Figure 8. Neural representation of the familiar arm remained stable

Unlike elsewhere in this paper red, green, and blue represent familiar arm cells on days 1, 2, and 3, respectively. A, Mean phase precession strength across all identified place fields within the first three minutes that the animal spend in the outer arms of the pre-training configuration (gray) and in the familiar arm of session 2 on days 1—3. The errorbars indicated standard errors.
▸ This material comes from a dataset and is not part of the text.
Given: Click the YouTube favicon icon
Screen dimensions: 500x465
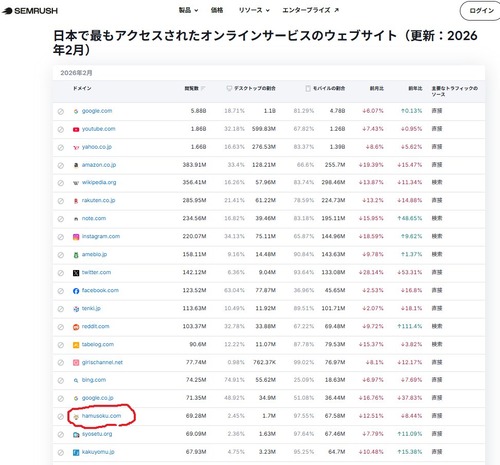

No pairwise comparison shows a significant difference (rank-sum test, p > 0.65) B, The sequence compression index (SCI) in familiar arm cell pairs (Fig. 7C) was not significantly different from SCI in the pre-training maze configuration shown here (n = 179, z-test, p = 0.48). C, Excess correlation in familiar arm cell pairs was not significantly different from excess correlation in the pre-training maze configuration (gray, n = 232) on day 1 (rank-sum, n = 26, p = 0.17) and day 2 (n = 18; p = 0.78). On day 3 the difference is significant (n = 42, p = 0.041) at the 0.05-level, however, the difference in excess correlation is very small. There were no significant differences between any two individual days (rank-sum, pairwise comparisons, p > 0.22).